DO THIS | Rewrite the material from the line containing "Task: Click the Trades row label" through the end of the material, inclusive, keeping the requests and changing only the coordinates in the answers: multiply each by 0.65 and round to a whole number, with halves rounding up. Give only those lines, and leave out the pictures.

#### EXERCISE DATA ####

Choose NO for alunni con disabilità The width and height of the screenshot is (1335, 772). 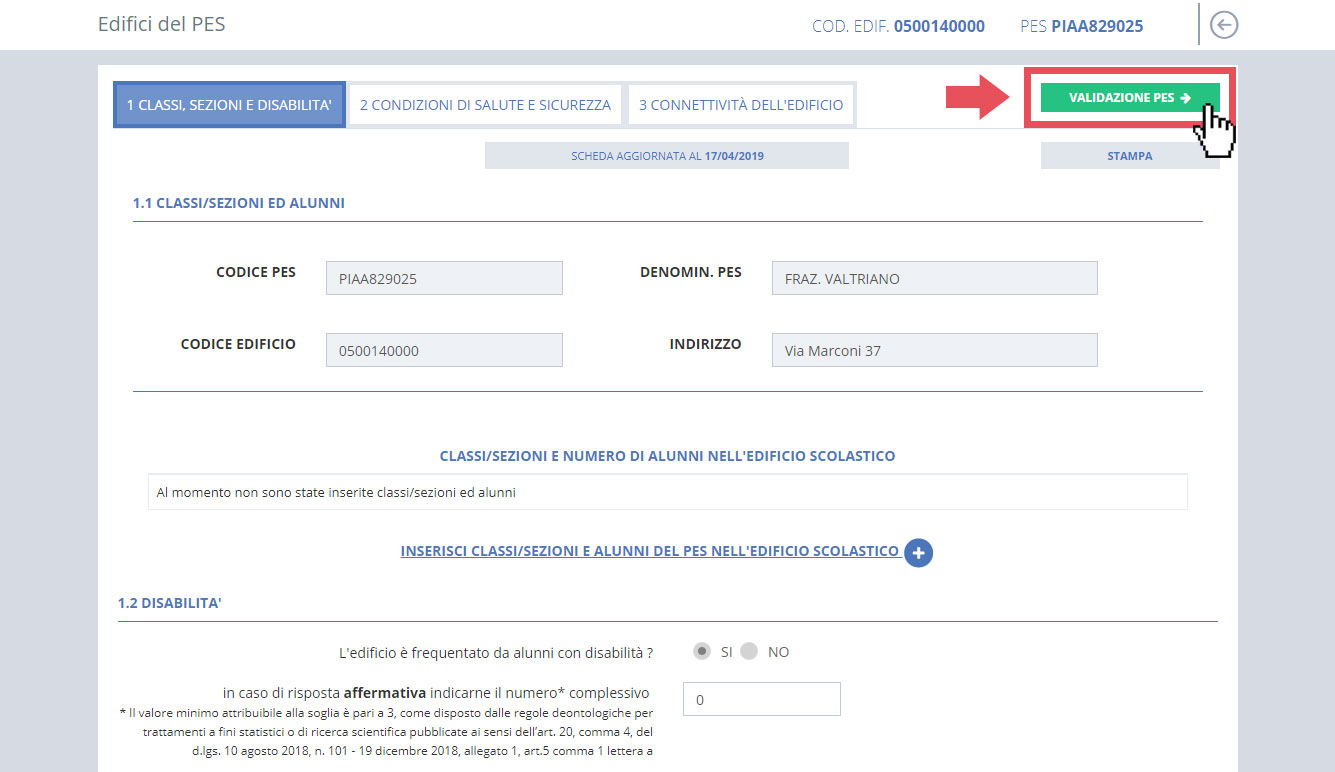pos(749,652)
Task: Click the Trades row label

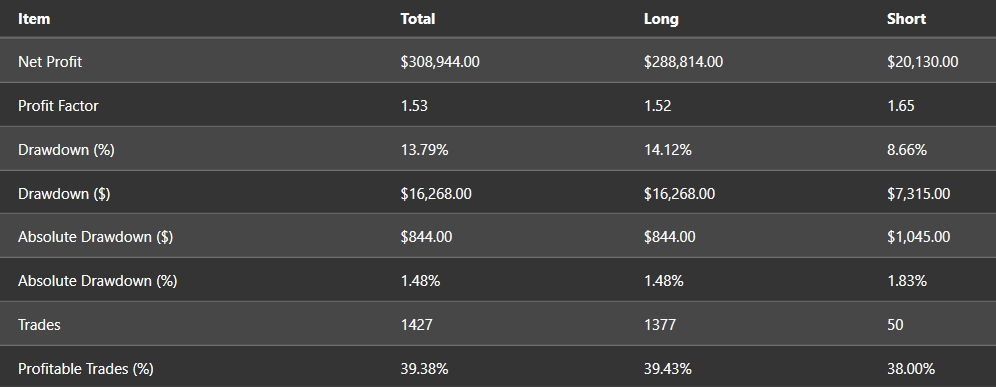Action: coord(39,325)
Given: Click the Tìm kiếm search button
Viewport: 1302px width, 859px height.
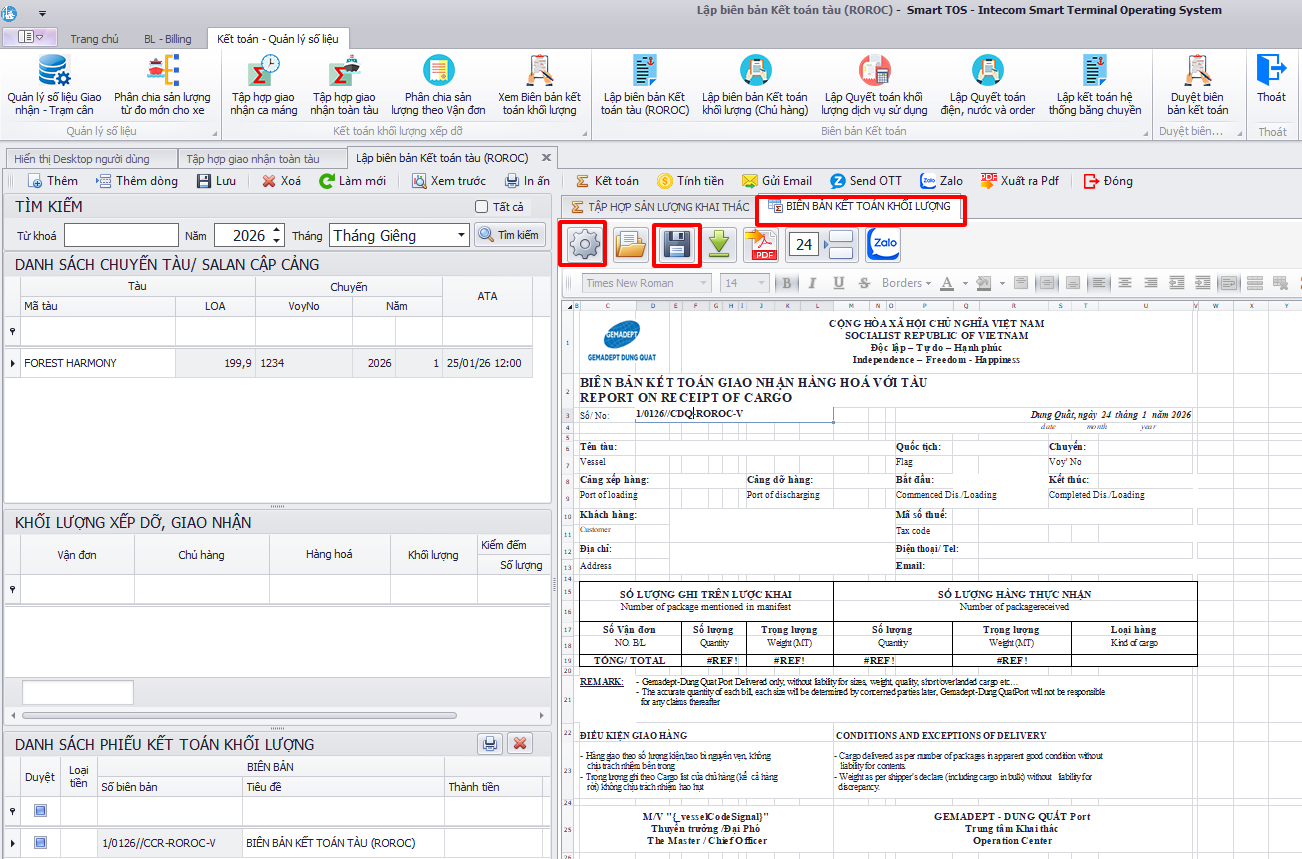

####

SOLUTION FOR THIS EXERCISE |
Task: Click the Trades row label

Action: coord(25,211)
Given: Click the Tìm kiếm search button
Viewport: 1302px width, 859px height.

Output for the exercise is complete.